WHAT TO WORK ON:
Return the items between the lines holding "[Menu di navigazione] (198, 36)" and "5.00 out of 5 (146, 1228)", inclusive, reproducing each line verbatim.

Records for locating displayed items:
━━━━━━━━━━━━━━━━━━━━━━━━━━━━━━

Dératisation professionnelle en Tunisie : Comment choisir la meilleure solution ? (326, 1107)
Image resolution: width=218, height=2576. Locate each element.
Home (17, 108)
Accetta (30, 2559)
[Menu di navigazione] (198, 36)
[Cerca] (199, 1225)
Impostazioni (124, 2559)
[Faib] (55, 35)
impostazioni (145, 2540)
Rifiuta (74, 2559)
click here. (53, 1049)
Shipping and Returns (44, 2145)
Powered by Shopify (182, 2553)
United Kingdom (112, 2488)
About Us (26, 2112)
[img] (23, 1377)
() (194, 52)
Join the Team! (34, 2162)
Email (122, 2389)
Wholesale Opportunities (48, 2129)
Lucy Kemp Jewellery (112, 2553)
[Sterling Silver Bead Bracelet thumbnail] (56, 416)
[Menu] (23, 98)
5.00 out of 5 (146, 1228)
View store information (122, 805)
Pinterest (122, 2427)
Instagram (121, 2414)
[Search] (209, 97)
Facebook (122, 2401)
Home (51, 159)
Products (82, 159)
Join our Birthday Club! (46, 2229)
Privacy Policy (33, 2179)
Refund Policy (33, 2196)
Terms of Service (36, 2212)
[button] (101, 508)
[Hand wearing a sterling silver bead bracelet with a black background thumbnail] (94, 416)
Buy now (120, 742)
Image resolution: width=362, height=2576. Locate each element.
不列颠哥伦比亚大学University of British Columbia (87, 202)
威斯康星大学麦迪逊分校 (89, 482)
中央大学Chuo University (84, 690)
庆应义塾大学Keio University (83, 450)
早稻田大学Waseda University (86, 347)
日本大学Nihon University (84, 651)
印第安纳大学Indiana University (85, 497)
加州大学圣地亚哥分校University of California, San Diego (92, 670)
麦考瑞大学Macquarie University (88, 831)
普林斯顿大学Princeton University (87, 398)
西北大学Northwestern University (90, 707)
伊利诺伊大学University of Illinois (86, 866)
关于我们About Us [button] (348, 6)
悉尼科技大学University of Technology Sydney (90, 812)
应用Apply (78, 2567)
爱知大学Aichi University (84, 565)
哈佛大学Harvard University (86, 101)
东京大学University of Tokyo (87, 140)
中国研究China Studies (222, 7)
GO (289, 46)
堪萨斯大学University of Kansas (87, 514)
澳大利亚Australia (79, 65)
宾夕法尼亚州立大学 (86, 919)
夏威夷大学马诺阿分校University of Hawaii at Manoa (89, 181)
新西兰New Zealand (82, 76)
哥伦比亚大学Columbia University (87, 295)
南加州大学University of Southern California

━━━━━━━━━━━━━━━━━━━━━━━━━━━━━━

SOLUTION BELOW:
[Menu di navigazione] (198, 36)
[Cerca] (199, 1225)
Impostazioni (124, 2559)
[Faib] (55, 35)
impostazioni (145, 2540)
Rifiuta (74, 2559)
click here. (53, 1049)
Shipping and Returns (44, 2145)
Powered by Shopify (182, 2553)
United Kingdom (112, 2488)
About Us (26, 2112)
[img] (23, 1377)
() (194, 52)
Join the Team! (34, 2162)
Email (122, 2389)
Wholesale Opportunities (48, 2129)
Lucy Kemp Jewellery (112, 2553)
[Sterling Silver Bead Bracelet thumbnail] (56, 416)
[Menu] (23, 98)
5.00 out of 5 (146, 1228)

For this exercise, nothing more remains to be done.